Una nota práctica sobre las cuentas. Cada proveedor con el que te registras es otra política de privacidad, otro plazo de conservación y otro control de datos que hay que ir a buscar, así que cuatro cuentas significan hacer esa revisión cuatro veces y olvidar al menos una. Consolidar reduce el número de políticas de las que eres responsable: Whizi pone GPT, Claude, Gemini y modelos de imagen detrás de una sola suscripción, lo que deja una pantalla de ajustes en lugar de cuatro, y a la vez añade una empresa más a la cadena. Eso es un intercambio, no una garantía de seguridad, y la lista de lo que nunca se pega es idéntica en ambos casos.
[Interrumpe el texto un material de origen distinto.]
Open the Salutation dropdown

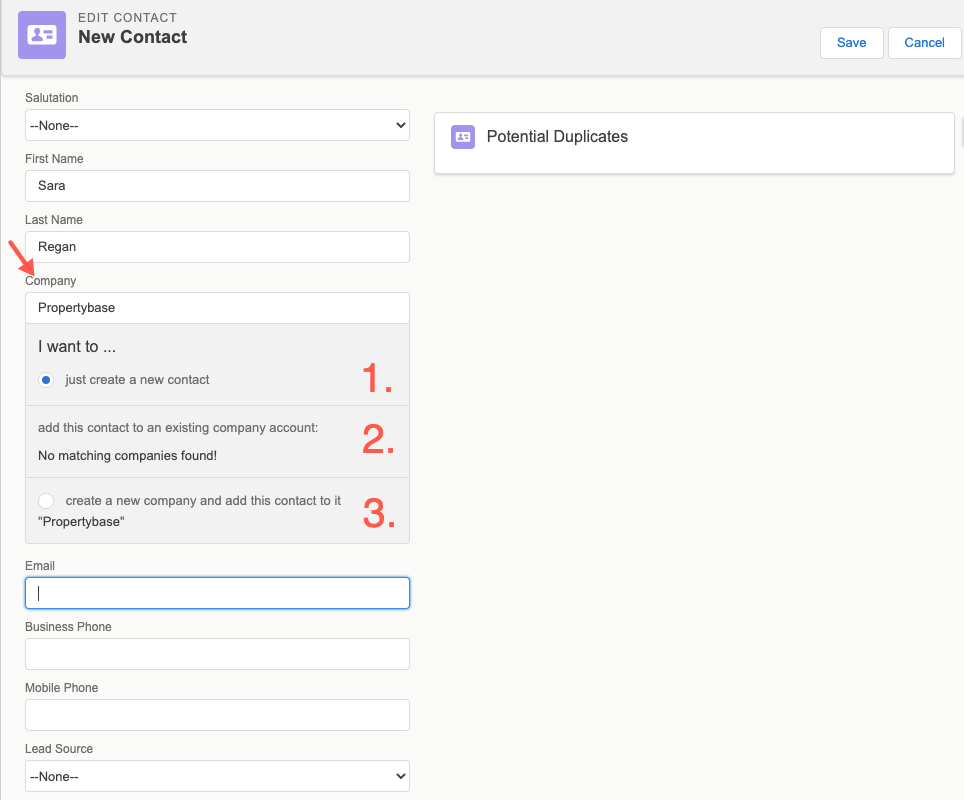217,125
Para la mitad útil de todo esto, cómo usar la IA traza una primera semana de tareas reales, y cómo hablar con la IA cubre la forma de redactar que saca mejores respuestas de cualquier modelo.
- Abre tu app de IA una vez y encuentra el control de datos que gobierna el entrenamiento.
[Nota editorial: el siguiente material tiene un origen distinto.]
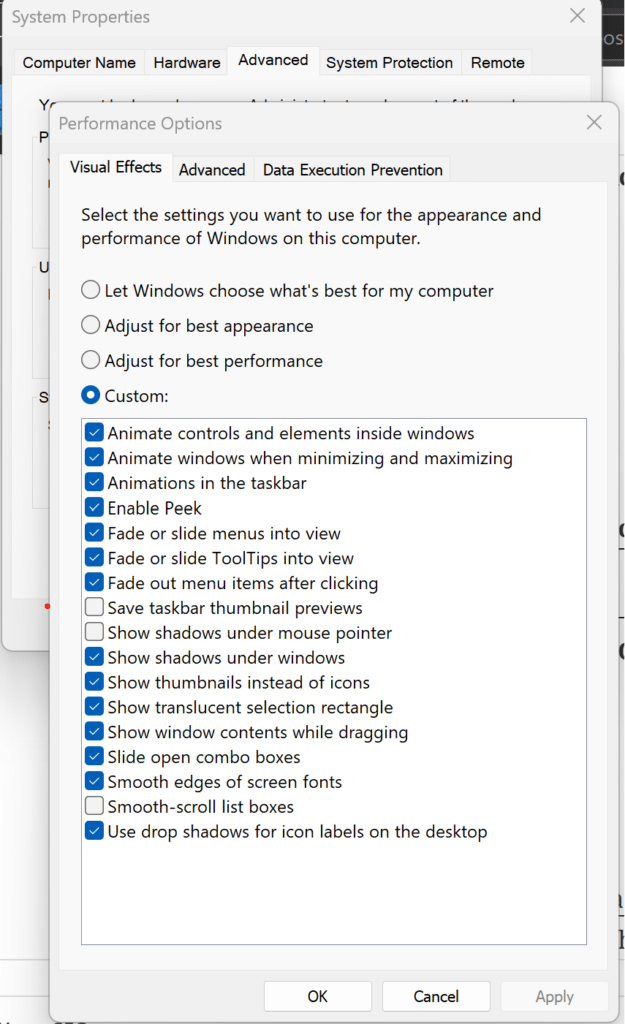Check 'Show shadows under mouse pointer'
This screenshot has height=1024, width=625.
(x=94, y=631)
- Da por hecho que todo lo que envías sale de tu dispositivo y queda en el servidor de un proveedor.
- Sustituye nombres, cifras y direcciones por marcadores antes de pegar.
- Nunca envíes números de identificación oficial, datos de tarjeta, contraseñas ni frases semilla.
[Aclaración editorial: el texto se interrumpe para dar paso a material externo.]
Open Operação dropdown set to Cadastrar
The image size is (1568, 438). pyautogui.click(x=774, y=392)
- Deja fuera del chat los datos médicos, financieros y legales de otras personas.
- Verifica cualquier respuesta sobre la que vayas a actuar en una fuente que no sea el chatbot.
- Usa cuentas separadas para el material de trabajo y el material personal.
Preguntas frecuentes
¿Es seguro usar ChatGPT?
Para tareas cotidianas como redactar, resumir y explicar, sí, con la misma cautela que aplicarías a cualquier servicio en la nube. Tus mensajes se procesan en servidores de OpenAI y no en tu dispositivo, así que la pregunta práctica de seguridad es qué envías, no si la app es de fiar. Revisa una vez los controles de datos en los ajustes, deja fuera del chat los números de identificación y las contraseñas, y verifica los datos sobre los que pienses actuar.
¿La IA roba tus datos?
Robar es un marco equivocado. Los grandes proveedores declaran en políticas publicadas qué recogen y cómo lo usan, y la pregunta real es si tus conversaciones pueden usarse para mejorar futuros modelos, que en los planes personales suele ser un ajuste que tú controlas. La suposición más prudente es que cualquier cosa que escribas podría guardarse un tiempo y ser revisada por una persona en casos poco frecuentes, así que decide qué envías sobre esa base.
¿Es seguro poner información personal en un chat de IA?
El contexto personal corriente, como tu trabajo, tu ciudad o tu situación, en general no supone problema y suele mejorar las respuestas. Los números identificativos son otra categoría: ningún dato de identificación oficial, de tarjeta, bancario ni de contraseña, nunca, y ninguna información privada que pertenezca a otras personas. Usa marcadores como [NOMBRE] e [IMPORTE], que apenas afectan a la calidad de la respuesta.
¿La IA puede ver los archivos de mi teléfono o mi computadora?
No. Un chatbot no puede navegar por tu dispositivo, tu galería de fotos ni la unidad de tu trabajo por su cuenta. Solo ve un archivo cuando tú lo adjuntas o lo subes a propósito, y solo ese archivo. Si una app tiene permisos de cámara o de fotos que nunca usas, puedes revocarlos en los ajustes del teléfono sin perder nada.
¿Es seguro usar la IA con documentos de trabajo?
Eso depende de tu empleador, no de la IA. Muchas empresas tienen una herramienta aprobada con un plan corporativo donde el contenido queda excluido del entrenamiento por contrato, y usar una cuenta personal para material confidencial puede incumplir tu acuerdo aunque no se filtre nada. Pregunta qué está aprobado, usa esa cuenta para el trabajo y censura nombres de clientes y cifras financieras por costumbre.